PHP/MYSQL - Check success/failure in case of INSERT INTO ... WHERE NOT EXISTS

Question

I use the below query to add/insert a record only if an existing record with a certain value does not already exist:

php:

$query = "INSERT INTO accounts_mm (abc, name)
    SELECT '".$mysqli->real_escape_string($abc)."', '".$mysqli->real_escape_string($name)."' FROM DUAL  
    WHERE NOT EXISTS (
        SELECT abc FROM accounts_mm WHERE abc = '".$mysqli->real_escape_string($abc)."'
    )";

... it works ... but I always get 'Success' returned also in cases where no records were inserted.

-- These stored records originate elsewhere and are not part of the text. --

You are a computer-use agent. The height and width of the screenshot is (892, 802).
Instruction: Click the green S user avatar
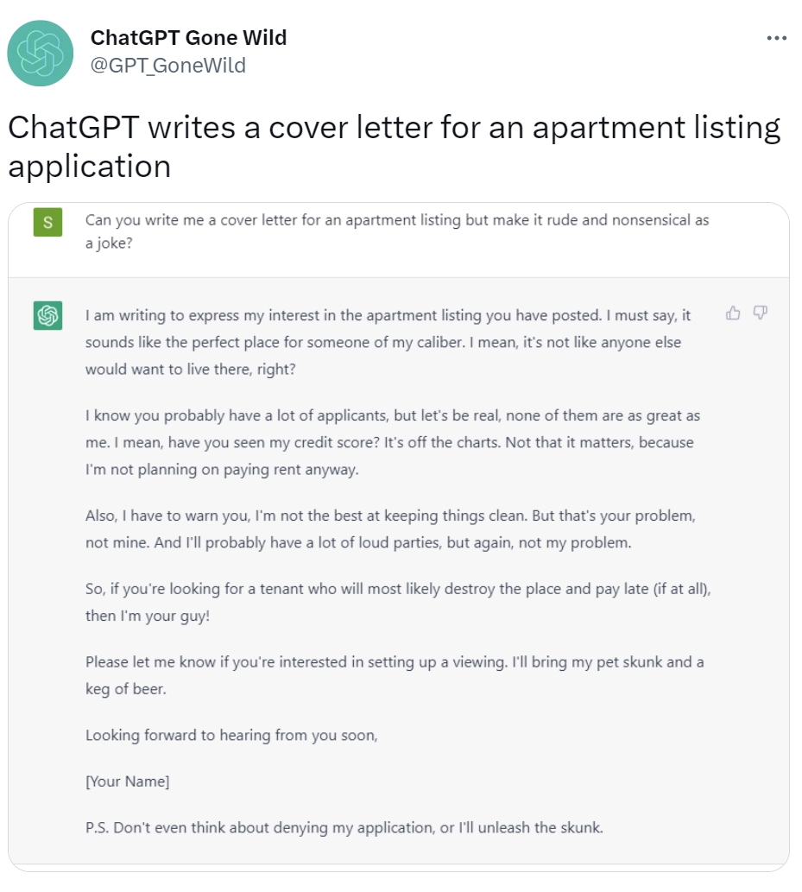pos(47,222)
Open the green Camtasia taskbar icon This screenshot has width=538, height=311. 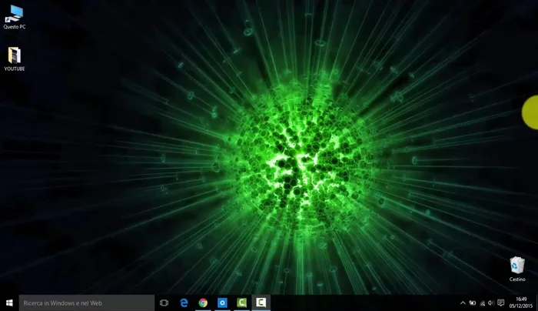pos(241,303)
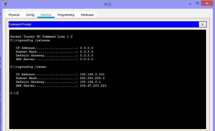215x131 pixels.
Task: Open the Attributes tab
Action: [87, 15]
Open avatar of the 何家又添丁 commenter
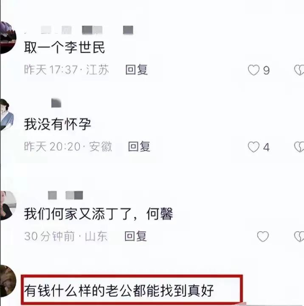Image resolution: width=304 pixels, height=306 pixels. point(8,206)
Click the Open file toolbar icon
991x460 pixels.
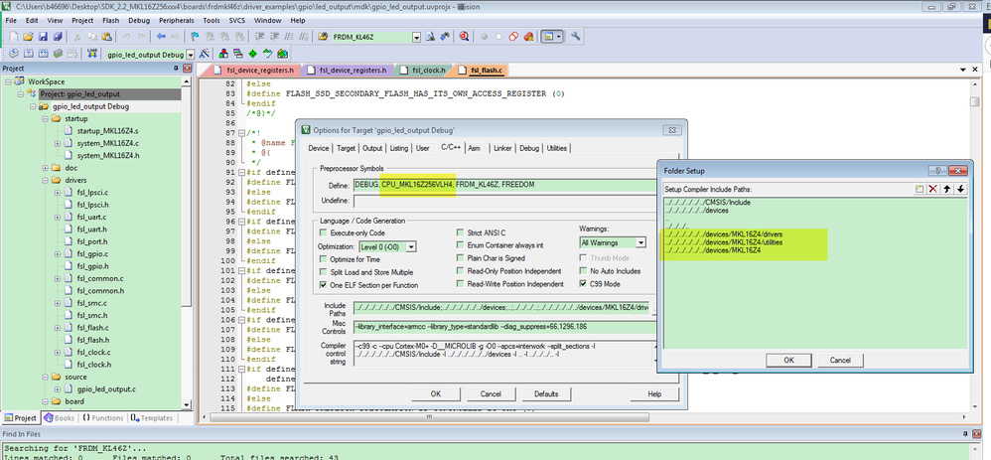tap(27, 37)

if($mysqli->query($query)){
    echo json_encode(array('added' => 'Success!')); 
} else {
    echo json_encode(array('added' => 'Failure!'));     
}   

How can I check on success and failure for the above query?

Further attempts:

if(mysqli_affected_rows($mysqli->query($query)) > 0){
    echo json_encode(array('added' => 'Success!')); 
} else {
    echo json_encode(array('added' => 'Failure!'));     
}   

Answer 1

The query may succeed (not fail) but not insert because of WHERE NOT EXISTS. Just like a SELECT abc FROM accounts_mm WHERE abc = 1 will not generate an error but may not return results if there is no abc = 1. So you need to check the affected_rows:

Use the object as you had been using it:

$mysqli->query($query);

if($mysqli->affected_rows() > 0){
    echo json_encode(array('added' => 'Success!')); 
} else {
    echo json_encode(array('added' => 'Failure!'));     
}   

Or I guess you can combine them:

if($mysqli->query($query) && ($mysqli->affected_rows() > 0)){
    echo json_encode(array('added' => 'Success!')); 
} else {
    echo json_encode(array('added' => 'Failure!'));     
}   

Keep in mind, if $mysqli->query($query); returns false then the query didn't even execute due to an error, however if it returns true then the query executed but there may be no results.